Que faire contre cela?
Il y aura toujours des failles. Il serait illusoire de croire que les sanctions peuvent être parfaitement appliquées.
L'effet des sanctions est donc limité?
La recherche en sciences politiques montre que les sanctions fonctionnent plutôt avant d'être appliquées, quand elles sont brandies sous forme de menaces. Une fois en vigueur, leur impact est moins fort. L'idée, c'est que l'Etat qui se voit menacé par des sanctions peut se rétracter à temps. Cela lui permet de se sauver la face, et il fera marche arrière, ce qui est le but recherché.
L'aide financière et militaire de l'Occident à l'Ukraine piétine. Le Congrès américain a refusé d'entrer à nouveau en matière pour des fonds supplémentaires à Kiev. Que se passera-t-il si l'argent occidental vient à manquer?
L'argent occidental est crucial pour la survie militaire de l'Ukraine. L'aide ne doit pas diminuer, elle doit être maintenue, voire augmentée, pour la nouvelle année. C'est la seule façon d'avoir une chance de repousser l'agression russe.
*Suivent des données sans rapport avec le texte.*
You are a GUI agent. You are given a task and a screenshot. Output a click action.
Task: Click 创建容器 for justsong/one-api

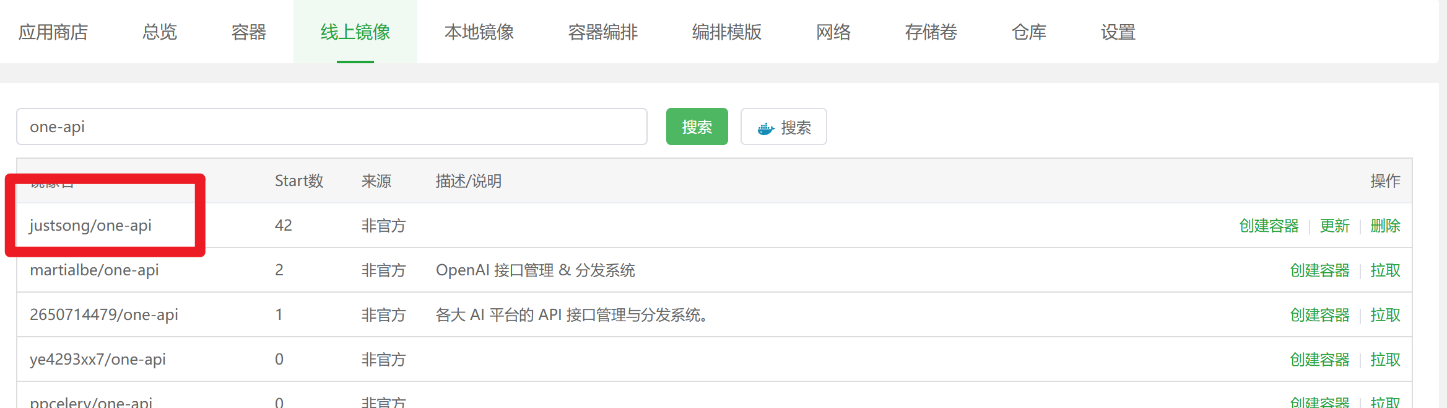coord(1269,226)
Le président américain Joe Biden a pressé le Sénat américain d'engager ces fonds. Y a-t-il un risque que, sans les Etats-Unis, d'autres Etats retirent leur soutien financier à Kiev?
Oui, il pourrait y avoir un effet de démoralisation. Jusqu'à présent, ce sont les Américains qui ont fourni la plus grande aide militaire.
En ce moment, on entend dans de nombreux pays européens qu'il faut désormais penser à sa propre défense avant tout, et que l'Ukraine vient ensuite. C'est ce qui s'est passé récemment en Pologne et en Allemagne par exemple.
Quels sont les problèmes militaires des belligérants?
La situation semble difficile des deux côtés. La Russie manque de soldats pour pouvoir remplacer les hommes épuisés sur le front. Plus d'un an s'est écoulé depuis la mobilisation de septembre 2022. La population russe met la pression sur Poutine pour que ces soldats puissent rentrer dans leurs foyers. Et au sein de l'armée ukrainienne, la combativité est minée par des divisions politiques internes.
Et voilà que l'hiver arrive.
L'hiver complique la situation pour les deux camps.
Peut-on envisager la fin de la guerre?
Non, la guerre va continuer. La Russie a alloué d'énormes parts de son budget national aux dépenses militaires. Cela représentera 6 à 7% du produit intérieur brut. A titre de comparaison, nous parlons pour les pays membres de l'OTAN d'atteindre l'objectif ambitieux de 2%.